Source material:
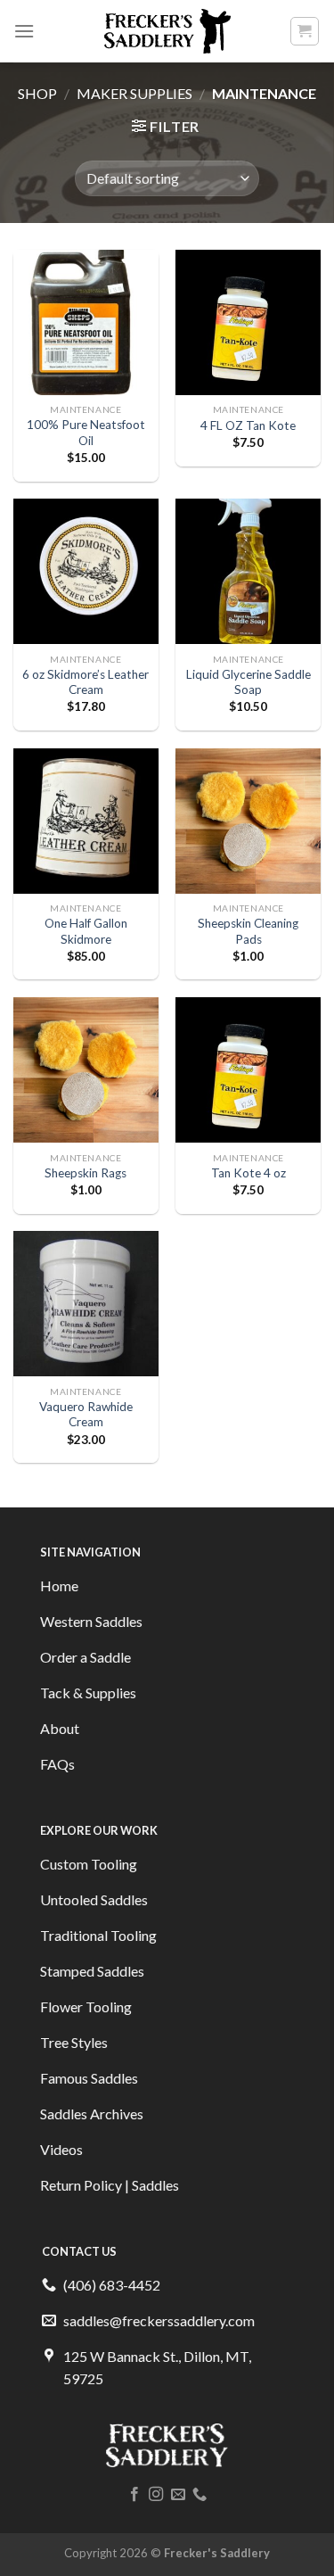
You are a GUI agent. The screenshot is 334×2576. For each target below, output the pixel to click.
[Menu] (24, 31)
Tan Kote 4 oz (248, 1173)
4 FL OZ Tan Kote (248, 425)
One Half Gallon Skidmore (86, 931)
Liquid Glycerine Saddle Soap (248, 682)
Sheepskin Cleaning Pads (248, 931)
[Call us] (199, 2495)
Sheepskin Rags (85, 1173)
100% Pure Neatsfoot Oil (86, 432)
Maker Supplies (134, 93)
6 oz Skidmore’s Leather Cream (85, 682)
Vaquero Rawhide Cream (86, 1414)
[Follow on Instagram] (156, 2495)
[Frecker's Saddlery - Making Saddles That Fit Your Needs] (167, 31)
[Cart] (305, 31)
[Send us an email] (178, 2495)
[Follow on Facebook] (134, 2495)
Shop (37, 93)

The problem: Everything in the records except the pictures should be retyped exactly.

Solved exercise:
You are a GUI agent. The screenshot is 334×2576. For each target below, output the pixel to click.
[Menu] (24, 31)
Tan Kote 4 oz (248, 1173)
4 FL OZ Tan Kote (248, 425)
One Half Gallon Skidmore (86, 931)
Liquid Glycerine Saddle Soap (248, 682)
Sheepskin Cleaning Pads (248, 931)
[Call us] (199, 2495)
Sheepskin Rags (85, 1173)
100% Pure Neatsfoot Oil (86, 432)
Maker Supplies (134, 93)
6 oz Skidmore’s Leather Cream (85, 682)
Vaquero Rawhide Cream (86, 1414)
[Follow on Instagram] (156, 2495)
[Frecker's Saddlery - Making Saddles That Fit Your Needs] (167, 31)
[Cart] (305, 31)
[Send us an email] (178, 2495)
[Follow on Facebook] (134, 2495)
Shop (37, 93)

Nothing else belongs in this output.